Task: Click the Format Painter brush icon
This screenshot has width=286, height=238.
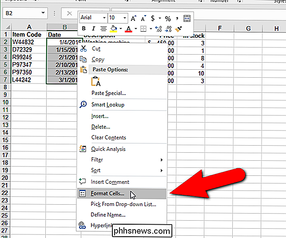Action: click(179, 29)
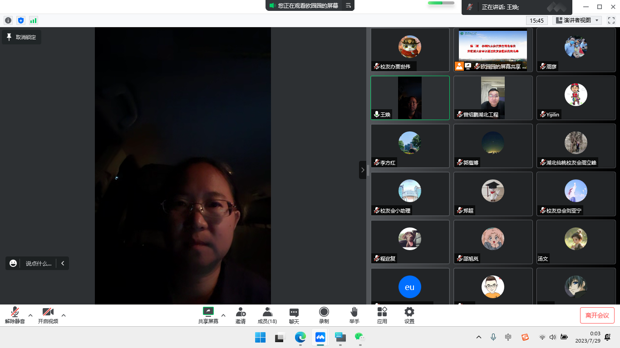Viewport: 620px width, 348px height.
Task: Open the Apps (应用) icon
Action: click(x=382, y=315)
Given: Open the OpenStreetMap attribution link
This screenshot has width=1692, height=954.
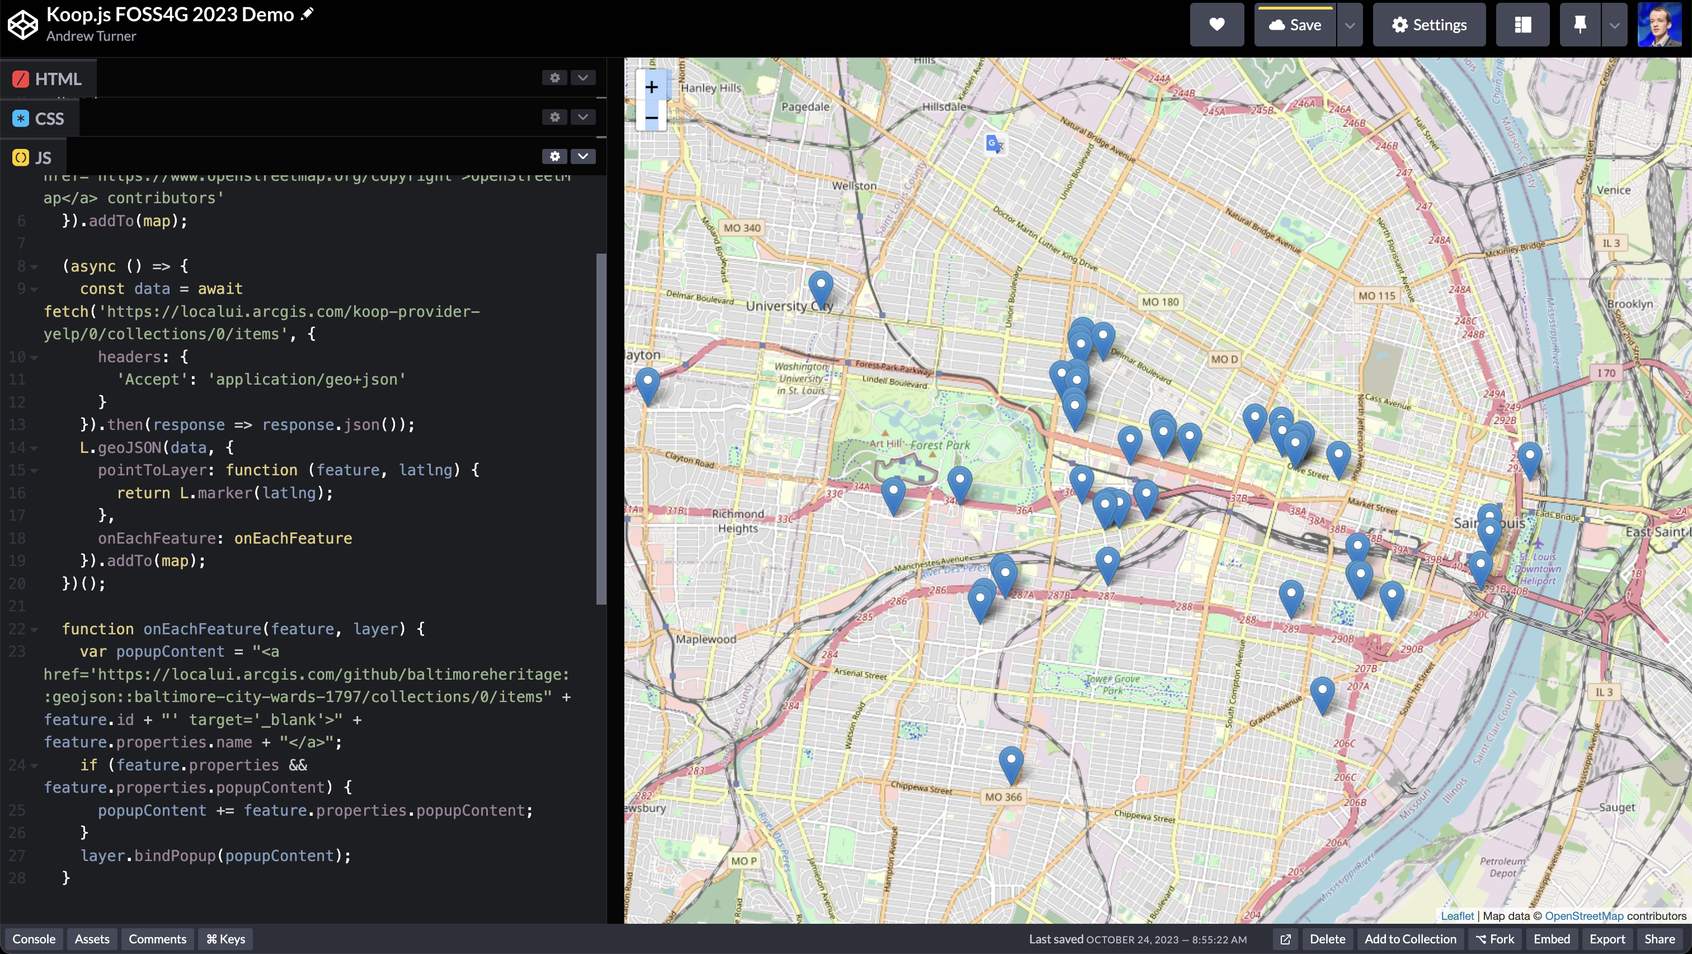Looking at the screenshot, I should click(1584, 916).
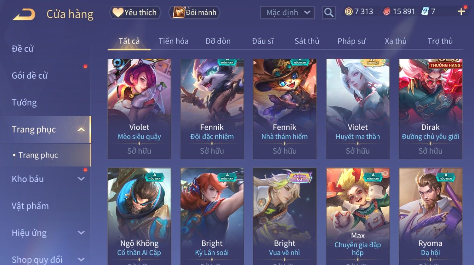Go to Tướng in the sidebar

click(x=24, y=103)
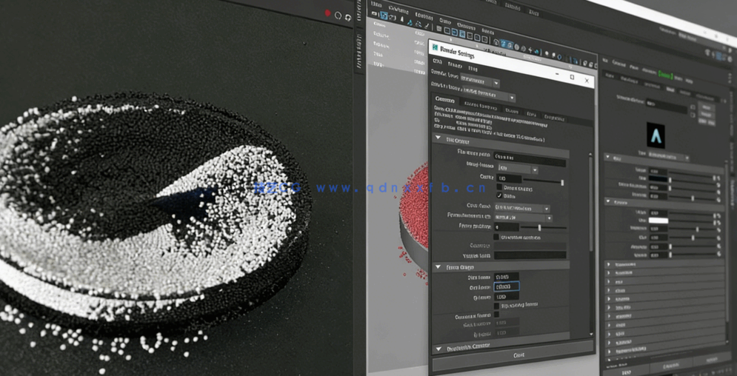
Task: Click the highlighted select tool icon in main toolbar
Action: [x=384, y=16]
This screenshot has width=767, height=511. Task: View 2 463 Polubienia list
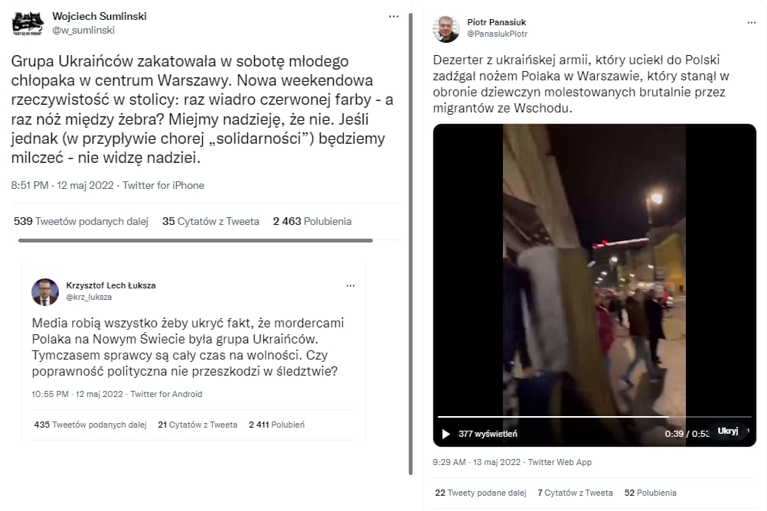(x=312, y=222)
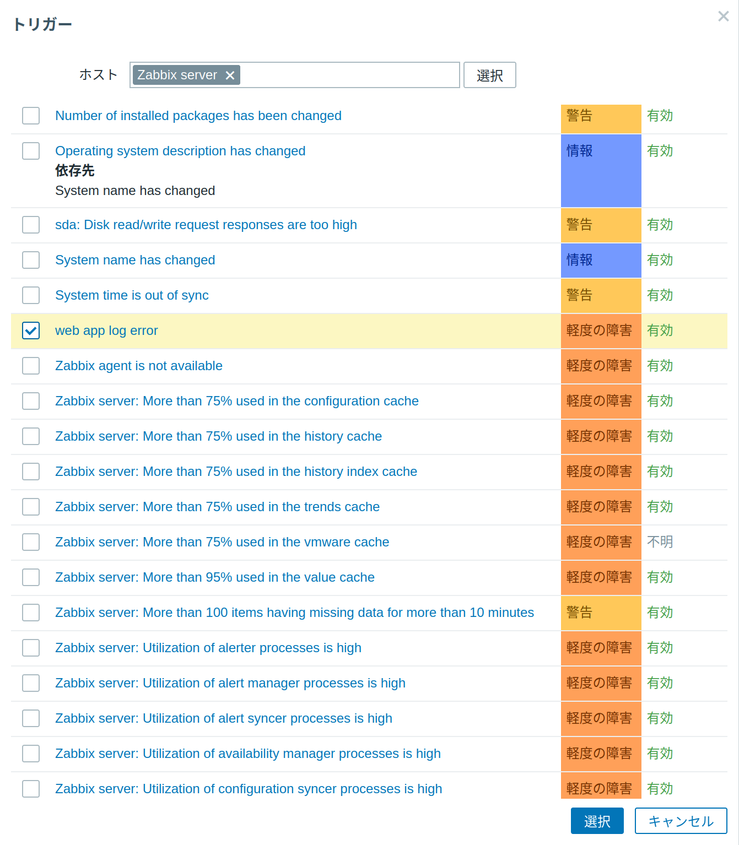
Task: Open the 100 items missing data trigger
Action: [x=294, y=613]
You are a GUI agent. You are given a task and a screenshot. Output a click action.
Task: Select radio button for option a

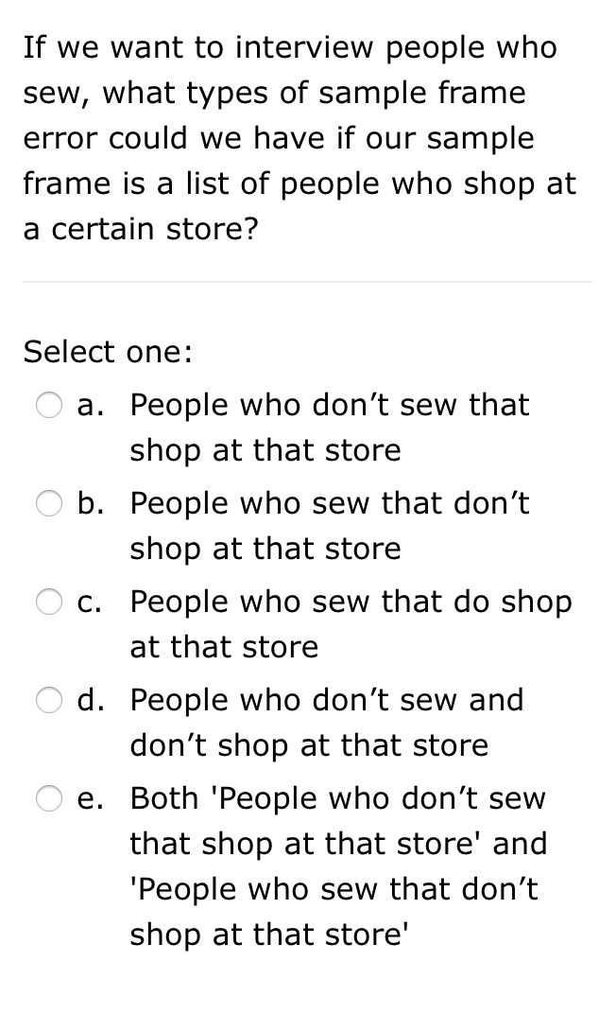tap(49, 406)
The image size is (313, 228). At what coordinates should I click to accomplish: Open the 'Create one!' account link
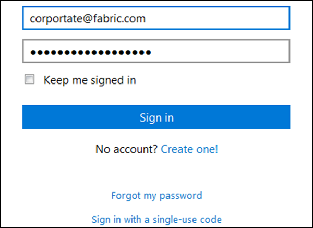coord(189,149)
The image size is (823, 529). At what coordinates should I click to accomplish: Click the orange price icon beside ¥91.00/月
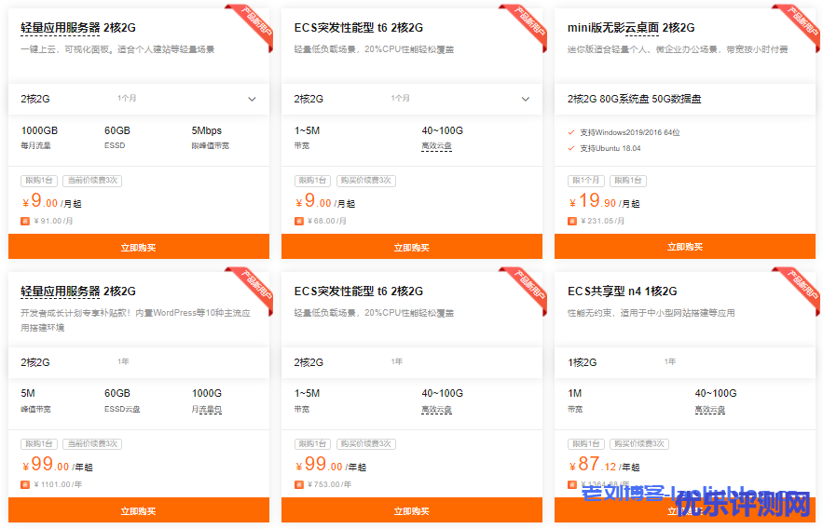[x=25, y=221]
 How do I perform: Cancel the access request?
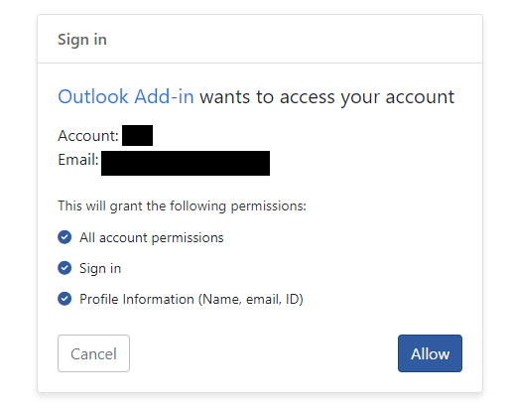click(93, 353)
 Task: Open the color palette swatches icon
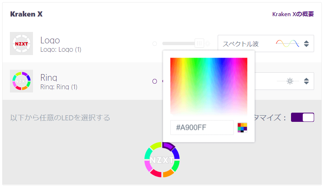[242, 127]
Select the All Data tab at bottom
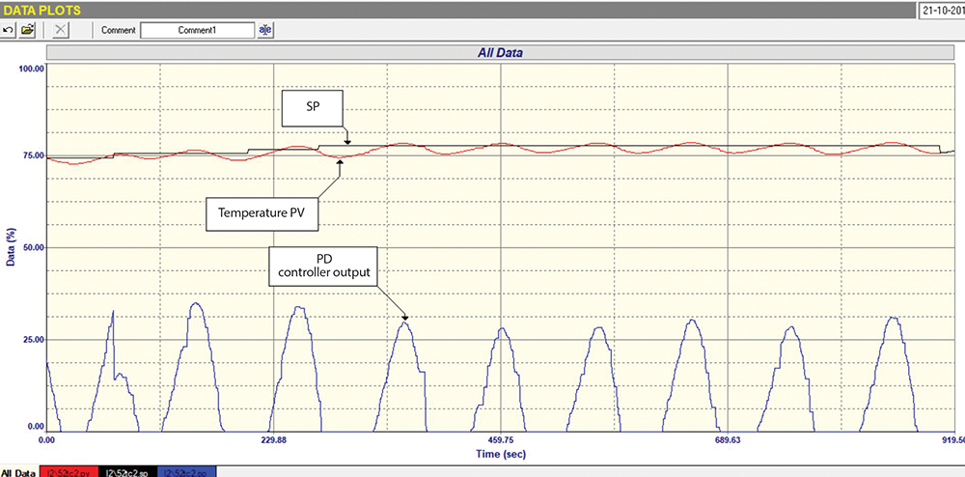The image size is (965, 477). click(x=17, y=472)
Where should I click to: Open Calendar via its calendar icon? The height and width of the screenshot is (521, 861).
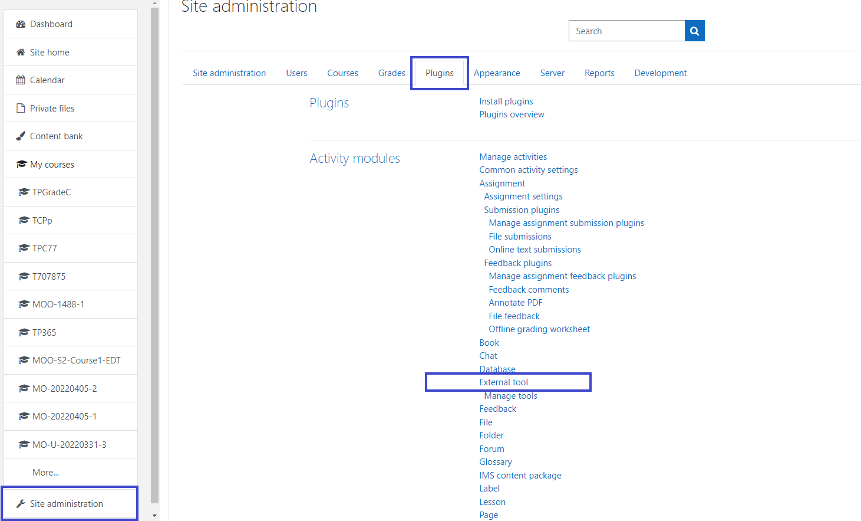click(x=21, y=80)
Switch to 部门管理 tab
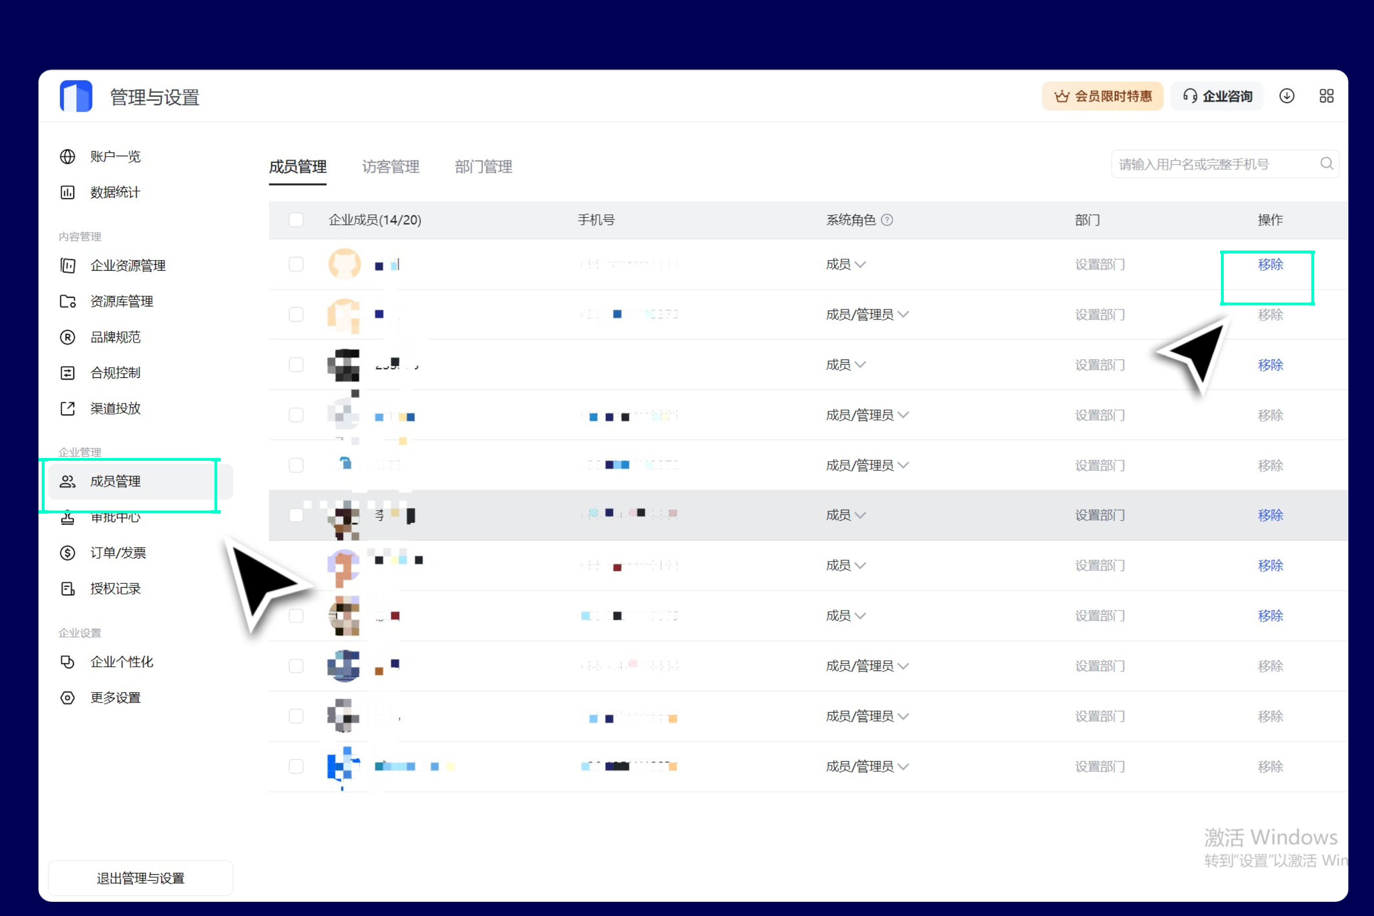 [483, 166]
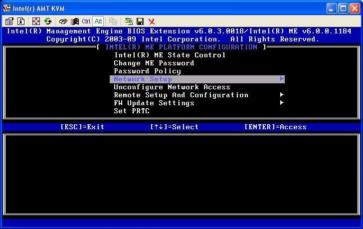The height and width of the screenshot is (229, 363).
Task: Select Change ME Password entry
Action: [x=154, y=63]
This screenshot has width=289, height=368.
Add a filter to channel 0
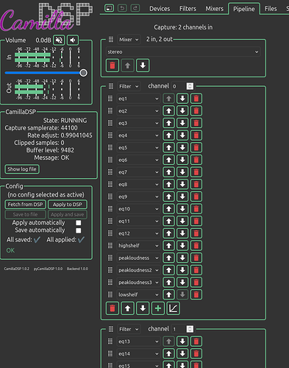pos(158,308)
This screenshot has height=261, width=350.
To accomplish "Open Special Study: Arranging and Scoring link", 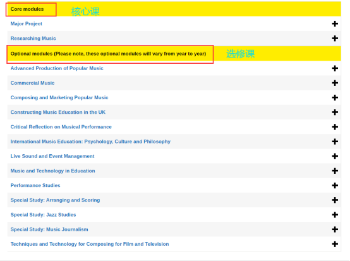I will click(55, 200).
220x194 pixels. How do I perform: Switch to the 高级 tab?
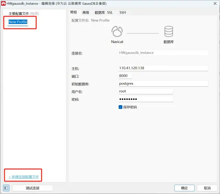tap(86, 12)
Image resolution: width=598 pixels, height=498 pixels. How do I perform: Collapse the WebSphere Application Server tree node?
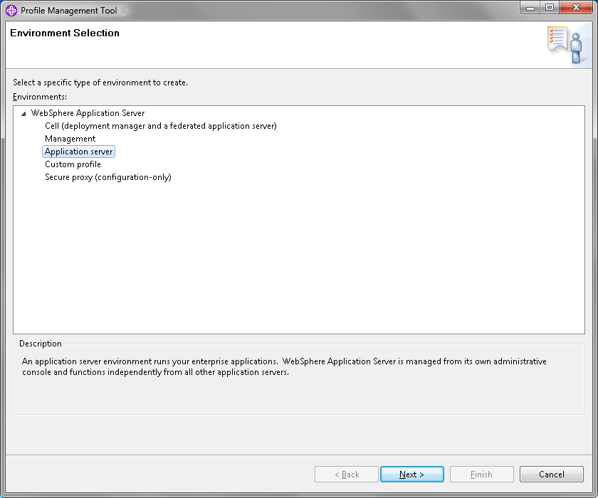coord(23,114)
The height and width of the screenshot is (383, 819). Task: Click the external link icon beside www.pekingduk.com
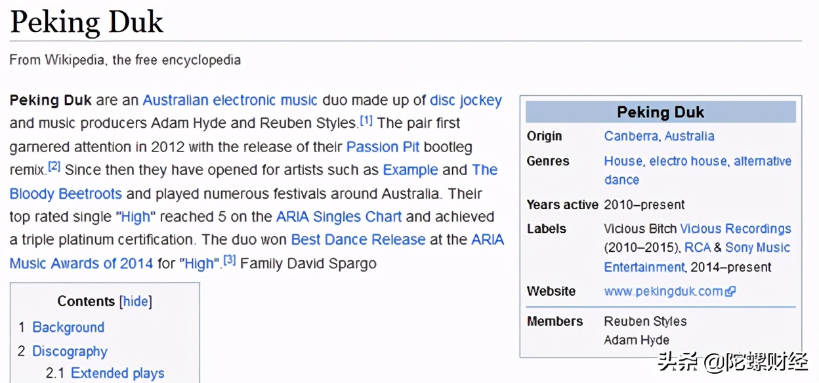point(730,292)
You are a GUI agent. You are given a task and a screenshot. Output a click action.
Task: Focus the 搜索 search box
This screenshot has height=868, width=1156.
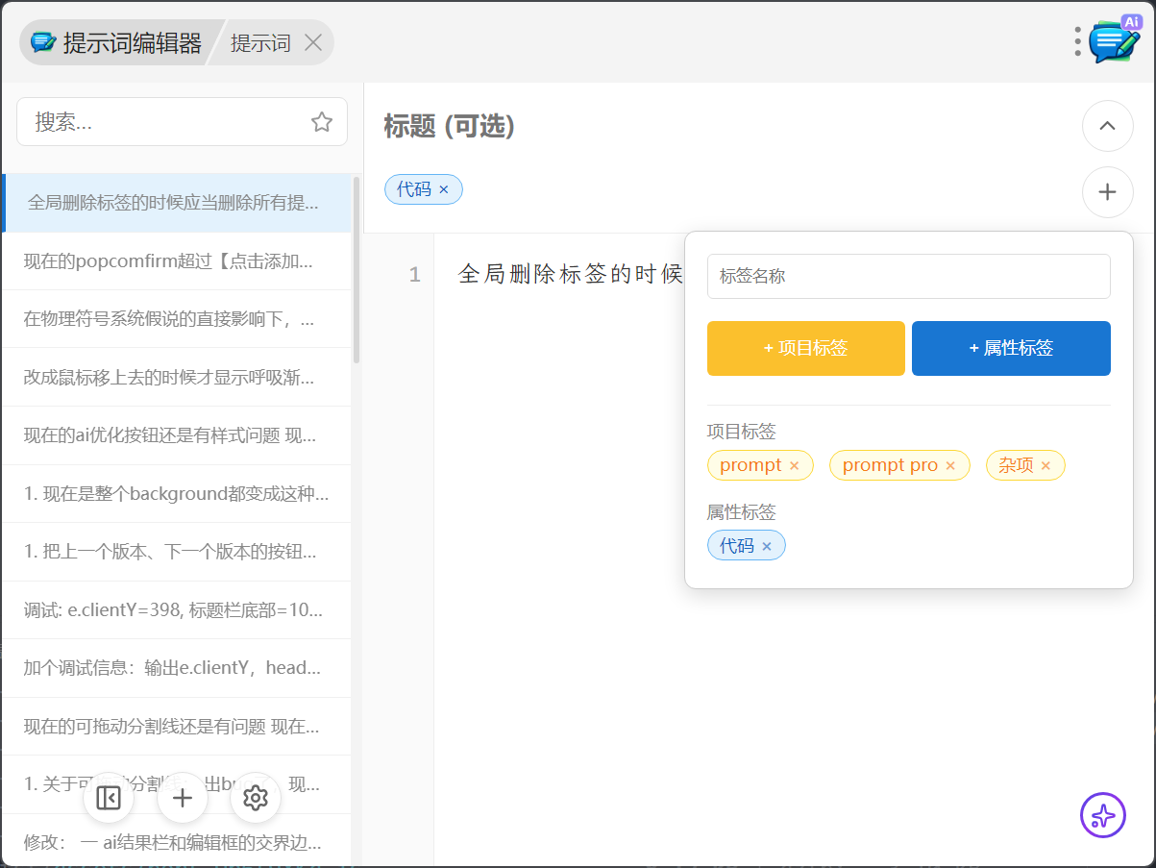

● Challenge: Set down the lines of the listing above, starting at the line that contains "Given: Open the" and ending at the line that contains "pos(158,308)", both included, exactly as they appear. Leave the pictures out of your answer.

● Result:
Given: Open the OpenStreetMap attribution link
This screenshot has width=1692, height=954.
Looking at the screenshot, I should click(1584, 916).
Go to Tướng in the sidebar

click(x=24, y=103)
Task: Click the highlighted select tool icon in main toolbar
Action: [x=384, y=16]
This screenshot has width=767, height=511. Task: View 2 463 Polubienia list
(x=312, y=222)
Task: Open the 100 items missing data trigger
Action: [x=294, y=613]
You are a GUI agent. You are given a task and a screenshot. Output a click action.
Task: Select radio button for option a

tap(49, 406)
The image size is (313, 228). At what coordinates should I click to accomplish: Open the 'Create one!' account link
coord(189,149)
The image size is (823, 529). At what coordinates should I click to accomplish: Click the orange price icon beside ¥91.00/月
[x=25, y=221]
 How do I perform: Cancel the access request?
click(93, 353)
 Task: Open the color palette swatches icon
[242, 127]
Select the All Data tab at bottom
The image size is (965, 477). click(x=17, y=472)
Where should I click to: Open Calendar via its calendar icon? The height and width of the screenshot is (521, 861).
click(x=21, y=80)
Switch to 部门管理 tab
 [483, 166]
The height and width of the screenshot is (229, 363).
Task: Select Change ME Password entry
Action: [x=154, y=63]
This screenshot has width=289, height=368.
Add a filter to channel 0
pos(158,308)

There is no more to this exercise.